The solution set of the equation \(\tan x+\sec x=2 \cos x\), in the interval \([0,2 \pi]\) is

Equation: \(\tan x+\sec x=2 \cos x\), in the interval \([0,2 \pi]\).
Step 1: Substitute \(\sec x=\frac{1}{\cos x}\) and \(\tan x=\frac{\sin x}{\cos x}\) :
\(\frac{\sin x}{\cos x}+\frac{1}{\cos x}=2 \cos x \)
\( \frac{\sin x+1}{\cos x}=2 \cos x\)
Step 2: Multiply through by \(\cos x\) (assuming \(\cos x \neq 0\) ):
\(\sin x+1=2 \cos ^2 x\)
Step 3: Use \(\cos ^2 x=1-\sin ^2 x\) :
\(\sin x+1=2\left(1-\sin ^2 x\right) \)
\( \sin x+1=2-2 \sin ^2 x\)
Step 4: Rearrange into a quadratic in \(\sin x\) :
\(2 \sin ^2 x+\sin x-1=0\)
Step 5: Solve the quadratic equation:
\(\sin x=\frac{-1 \pm \sqrt{1-4(2)(-1)}}{2(2)} \)
\( \sin x=\frac{-1 \pm \sqrt{9}}{4} \)
\( \sin x=\frac{-1+3}{4} \text { or } \sin x=\frac{-1-3}{4} \)
\( \sin x=\frac{1}{2} \text { or } \sin x=-1\)

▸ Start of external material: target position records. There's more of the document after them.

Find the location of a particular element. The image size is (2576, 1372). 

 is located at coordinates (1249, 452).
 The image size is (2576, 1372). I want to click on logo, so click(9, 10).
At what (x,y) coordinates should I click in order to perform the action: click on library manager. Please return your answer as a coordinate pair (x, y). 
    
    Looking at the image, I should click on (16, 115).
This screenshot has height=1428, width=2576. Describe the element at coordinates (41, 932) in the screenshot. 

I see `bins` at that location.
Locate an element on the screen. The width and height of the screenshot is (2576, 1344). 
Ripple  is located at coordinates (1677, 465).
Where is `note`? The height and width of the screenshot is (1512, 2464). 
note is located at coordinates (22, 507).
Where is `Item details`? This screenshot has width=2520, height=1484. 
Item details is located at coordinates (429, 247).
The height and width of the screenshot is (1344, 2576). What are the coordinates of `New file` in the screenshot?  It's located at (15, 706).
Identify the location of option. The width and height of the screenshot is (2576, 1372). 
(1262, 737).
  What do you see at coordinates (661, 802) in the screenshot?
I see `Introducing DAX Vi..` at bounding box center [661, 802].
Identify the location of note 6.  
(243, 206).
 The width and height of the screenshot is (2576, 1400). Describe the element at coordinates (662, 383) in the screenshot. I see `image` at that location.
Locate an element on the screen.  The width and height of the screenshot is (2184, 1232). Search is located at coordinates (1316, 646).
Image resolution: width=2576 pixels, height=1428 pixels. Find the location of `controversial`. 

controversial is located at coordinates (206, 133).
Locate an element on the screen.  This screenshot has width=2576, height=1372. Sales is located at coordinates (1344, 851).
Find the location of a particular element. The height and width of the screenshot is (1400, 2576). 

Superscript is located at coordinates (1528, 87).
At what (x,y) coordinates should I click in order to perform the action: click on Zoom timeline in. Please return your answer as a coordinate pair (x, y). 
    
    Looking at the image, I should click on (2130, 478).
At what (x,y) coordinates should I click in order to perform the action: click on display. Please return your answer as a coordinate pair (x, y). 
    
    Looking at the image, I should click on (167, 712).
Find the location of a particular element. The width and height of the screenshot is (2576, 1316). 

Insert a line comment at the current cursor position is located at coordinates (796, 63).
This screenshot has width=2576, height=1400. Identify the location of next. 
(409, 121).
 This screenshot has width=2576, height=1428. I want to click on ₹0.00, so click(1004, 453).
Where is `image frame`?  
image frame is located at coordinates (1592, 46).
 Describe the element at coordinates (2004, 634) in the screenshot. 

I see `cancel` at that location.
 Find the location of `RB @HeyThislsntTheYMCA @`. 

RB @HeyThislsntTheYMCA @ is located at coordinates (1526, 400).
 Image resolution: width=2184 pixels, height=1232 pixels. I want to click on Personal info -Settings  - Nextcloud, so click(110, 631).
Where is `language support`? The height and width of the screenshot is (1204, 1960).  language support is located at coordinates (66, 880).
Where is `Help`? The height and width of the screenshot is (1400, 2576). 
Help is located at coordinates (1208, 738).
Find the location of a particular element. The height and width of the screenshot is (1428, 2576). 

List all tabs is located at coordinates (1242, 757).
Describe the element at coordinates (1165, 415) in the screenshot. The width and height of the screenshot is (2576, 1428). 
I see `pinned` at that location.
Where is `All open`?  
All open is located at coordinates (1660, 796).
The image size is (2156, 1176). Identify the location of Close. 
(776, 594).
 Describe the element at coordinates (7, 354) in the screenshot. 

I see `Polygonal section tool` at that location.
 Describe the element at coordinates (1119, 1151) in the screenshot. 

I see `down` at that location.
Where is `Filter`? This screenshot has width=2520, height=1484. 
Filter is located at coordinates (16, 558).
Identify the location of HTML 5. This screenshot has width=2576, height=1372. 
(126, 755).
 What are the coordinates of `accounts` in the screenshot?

Step 6: Find solutions in \([0,2 \pi]\) :
- For \(\sin x=\frac{1}{2}, x=\frac{\pi}{6}, \frac{5 \pi}{6}\).
- For \(\sin x=-1, x=\frac{3 \pi}{2}\).
Answer: \(\left\{\frac{\pi}{6}, \frac{5 \pi}{6}, \frac{3 \pi}{2}\right\}\), Option 3.